→ **Exercise**
Copy each of the following lines word for word, keeping their order and every character unchanged.

→ **Provided information**
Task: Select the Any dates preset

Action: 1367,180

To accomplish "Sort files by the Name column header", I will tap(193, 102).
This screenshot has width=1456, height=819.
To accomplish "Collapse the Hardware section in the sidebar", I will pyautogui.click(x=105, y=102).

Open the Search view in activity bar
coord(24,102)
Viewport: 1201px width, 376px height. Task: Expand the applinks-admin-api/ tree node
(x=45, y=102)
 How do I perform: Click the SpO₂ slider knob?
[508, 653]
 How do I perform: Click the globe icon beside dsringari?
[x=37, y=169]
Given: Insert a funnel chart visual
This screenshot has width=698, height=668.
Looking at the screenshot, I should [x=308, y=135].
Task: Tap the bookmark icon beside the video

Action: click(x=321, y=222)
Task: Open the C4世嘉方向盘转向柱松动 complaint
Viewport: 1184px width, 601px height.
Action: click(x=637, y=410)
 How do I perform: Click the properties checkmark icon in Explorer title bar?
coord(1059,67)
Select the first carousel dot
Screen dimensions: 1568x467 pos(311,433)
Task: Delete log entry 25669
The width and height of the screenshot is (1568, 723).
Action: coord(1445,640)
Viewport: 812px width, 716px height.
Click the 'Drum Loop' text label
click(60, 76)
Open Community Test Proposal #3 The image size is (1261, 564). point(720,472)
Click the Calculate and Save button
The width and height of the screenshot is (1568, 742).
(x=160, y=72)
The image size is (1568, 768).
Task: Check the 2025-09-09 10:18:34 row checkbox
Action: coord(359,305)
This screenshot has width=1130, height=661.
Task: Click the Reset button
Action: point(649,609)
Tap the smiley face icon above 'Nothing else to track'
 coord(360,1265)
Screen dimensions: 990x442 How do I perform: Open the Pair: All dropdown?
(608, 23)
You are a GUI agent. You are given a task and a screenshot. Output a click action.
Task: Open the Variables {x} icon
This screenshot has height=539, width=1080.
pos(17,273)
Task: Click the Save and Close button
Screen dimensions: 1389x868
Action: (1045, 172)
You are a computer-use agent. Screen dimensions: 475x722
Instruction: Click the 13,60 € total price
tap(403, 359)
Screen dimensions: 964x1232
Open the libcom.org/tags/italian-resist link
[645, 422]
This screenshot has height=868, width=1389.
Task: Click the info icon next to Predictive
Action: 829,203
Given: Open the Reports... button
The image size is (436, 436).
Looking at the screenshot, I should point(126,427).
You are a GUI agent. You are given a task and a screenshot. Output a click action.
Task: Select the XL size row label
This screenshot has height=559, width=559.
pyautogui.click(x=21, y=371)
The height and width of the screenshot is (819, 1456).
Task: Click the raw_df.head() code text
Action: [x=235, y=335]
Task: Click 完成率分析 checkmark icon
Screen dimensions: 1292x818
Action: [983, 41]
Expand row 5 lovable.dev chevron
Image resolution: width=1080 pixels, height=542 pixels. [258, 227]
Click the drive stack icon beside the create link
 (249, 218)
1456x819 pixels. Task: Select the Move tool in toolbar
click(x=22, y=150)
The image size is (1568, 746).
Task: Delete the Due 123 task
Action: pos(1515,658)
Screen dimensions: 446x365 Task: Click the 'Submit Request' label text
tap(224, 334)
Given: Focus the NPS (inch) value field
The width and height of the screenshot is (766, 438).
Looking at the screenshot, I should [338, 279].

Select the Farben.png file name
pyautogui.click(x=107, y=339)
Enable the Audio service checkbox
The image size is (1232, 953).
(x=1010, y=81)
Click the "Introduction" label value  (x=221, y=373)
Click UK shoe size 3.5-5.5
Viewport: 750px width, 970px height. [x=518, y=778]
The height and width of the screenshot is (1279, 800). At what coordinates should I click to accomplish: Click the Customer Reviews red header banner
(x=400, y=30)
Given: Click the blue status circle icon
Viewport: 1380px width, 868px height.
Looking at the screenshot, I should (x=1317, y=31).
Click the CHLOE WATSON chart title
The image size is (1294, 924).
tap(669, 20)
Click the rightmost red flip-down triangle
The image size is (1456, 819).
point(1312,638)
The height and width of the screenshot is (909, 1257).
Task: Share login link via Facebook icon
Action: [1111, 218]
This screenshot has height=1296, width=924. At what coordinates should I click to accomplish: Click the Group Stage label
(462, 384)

→ **Output**
Task: Select the Any dates preset

Action: 1367,180

To accomplish "Sort files by the Name column header", I will tap(193, 102).
This screenshot has width=1456, height=819.
To accomplish "Collapse the Hardware section in the sidebar", I will pyautogui.click(x=105, y=102).

Open the Search view in activity bar
coord(24,102)
Viewport: 1201px width, 376px height. Task: Expand the applinks-admin-api/ tree node
(x=45, y=102)
 How do I perform: Click the SpO₂ slider knob?
[508, 653]
 How do I perform: Click the globe icon beside dsringari?
[x=37, y=169]
Given: Insert a funnel chart visual
This screenshot has width=698, height=668.
Looking at the screenshot, I should [x=308, y=135].
Task: Tap the bookmark icon beside the video

Action: click(x=321, y=222)
Task: Open the C4世嘉方向盘转向柱松动 complaint
Viewport: 1184px width, 601px height.
Action: click(x=637, y=410)
 How do I perform: Click the properties checkmark icon in Explorer title bar?
coord(1059,67)
Select the first carousel dot
Screen dimensions: 1568x467 pos(311,433)
Task: Delete log entry 25669
The width and height of the screenshot is (1568, 723).
Action: coord(1445,640)
Viewport: 812px width, 716px height.
Click the 'Drum Loop' text label
click(60, 76)
Open Community Test Proposal #3 The image size is (1261, 564). point(720,472)
Click the Calculate and Save button
The width and height of the screenshot is (1568, 742).
(x=160, y=72)
The image size is (1568, 768).
Task: Check the 2025-09-09 10:18:34 row checkbox
Action: coord(359,305)
This screenshot has width=1130, height=661.
Task: Click the Reset button
Action: point(649,609)
Tap the smiley face icon above 'Nothing else to track'
 coord(360,1265)
Screen dimensions: 990x442 How do I perform: Open the Pair: All dropdown?
(608, 23)
You are a GUI agent. You are given a task and a screenshot. Output a click action.
Task: Open the Variables {x} icon
This screenshot has height=539, width=1080.
pos(17,273)
Task: Click the Save and Close button
Screen dimensions: 1389x868
Action: (1045, 172)
You are a computer-use agent. Screen dimensions: 475x722
Instruction: Click the 13,60 € total price
tap(403, 359)
Screen dimensions: 964x1232
Open the libcom.org/tags/italian-resist link
[645, 422]
This screenshot has height=868, width=1389.
Task: Click the info icon next to Predictive
Action: 829,203
Given: Open the Reports... button
The image size is (436, 436).
Looking at the screenshot, I should point(126,427).
You are a GUI agent. You are given a task and a screenshot. Output a click action.
Task: Select the XL size row label
This screenshot has height=559, width=559.
pyautogui.click(x=21, y=371)
The height and width of the screenshot is (819, 1456).
Task: Click the raw_df.head() code text
Action: [x=235, y=335]
Task: Click 完成率分析 checkmark icon
Screen dimensions: 1292x818
Action: [983, 41]
Expand row 5 lovable.dev chevron
Image resolution: width=1080 pixels, height=542 pixels. [258, 227]
Click the drive stack icon beside the create link
 (249, 218)
1456x819 pixels. Task: Select the Move tool in toolbar
click(x=22, y=150)
The image size is (1568, 746).
Task: Delete the Due 123 task
Action: pos(1515,658)
Screen dimensions: 446x365 Task: Click the 'Submit Request' label text
tap(224, 334)
Given: Focus the NPS (inch) value field
The width and height of the screenshot is (766, 438).
Looking at the screenshot, I should [338, 279].

Select the Farben.png file name
pyautogui.click(x=107, y=339)
Enable the Audio service checkbox
The image size is (1232, 953).
(x=1010, y=81)
Click the "Introduction" label value  (x=221, y=373)
Click UK shoe size 3.5-5.5
Viewport: 750px width, 970px height. [x=518, y=778]
The height and width of the screenshot is (1279, 800). At what coordinates should I click to accomplish: Click the Customer Reviews red header banner
(x=400, y=30)
Given: Click the blue status circle icon
Viewport: 1380px width, 868px height.
Looking at the screenshot, I should (x=1317, y=31).
Click the CHLOE WATSON chart title
The image size is (1294, 924).
tap(669, 20)
Click the rightmost red flip-down triangle
The image size is (1456, 819).
point(1312,638)
The height and width of the screenshot is (909, 1257).
Task: Share login link via Facebook icon
Action: [1111, 218]
This screenshot has height=1296, width=924. At what coordinates should I click to accomplish: Click the Group Stage label
(462, 384)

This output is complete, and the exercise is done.